News & Events
2022/12/01Africa Food Shortage and Livelihoods
Africa is experiencing one of the most alarming food crises in decades.
Africa is experiencing one of the most alarming food crises in decades. Roughly 146 million people are suffering from acute food insecurity and require urgent humanitarian assistance.
In the past five years, food shortage have increased by 83 per cent, an estimated 54 million people, with women and children being disproportionately affected. Their vulnerabilities are compounded by poverty, inequality, marginalization, and recurrent shocks, which have fundamentally altered lives.
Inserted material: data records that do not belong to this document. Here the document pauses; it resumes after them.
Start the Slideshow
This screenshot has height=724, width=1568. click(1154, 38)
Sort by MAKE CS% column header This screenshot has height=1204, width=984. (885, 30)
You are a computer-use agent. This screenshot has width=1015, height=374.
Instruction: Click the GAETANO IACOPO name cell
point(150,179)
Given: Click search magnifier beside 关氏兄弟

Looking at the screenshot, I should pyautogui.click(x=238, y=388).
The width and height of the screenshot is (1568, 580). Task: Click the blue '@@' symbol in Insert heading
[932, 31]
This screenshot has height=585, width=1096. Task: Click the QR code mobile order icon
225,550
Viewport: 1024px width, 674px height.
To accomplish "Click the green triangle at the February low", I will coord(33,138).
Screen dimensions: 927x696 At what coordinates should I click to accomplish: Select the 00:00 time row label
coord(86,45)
It is unconscionable that in 2022 communities have to endure such acute food shortage, while global food production has continued to increase.
Driven by a complex interplay of insecurity, extreme weather events, climate variability, and negative macroeconomic conditions, this crisis is distinct in its magnitude and geographic scope. As such, it requires an exceptional mobilization and a massive effort by all concerned institutions and states to address the drivers that underpin food shortage in Africa.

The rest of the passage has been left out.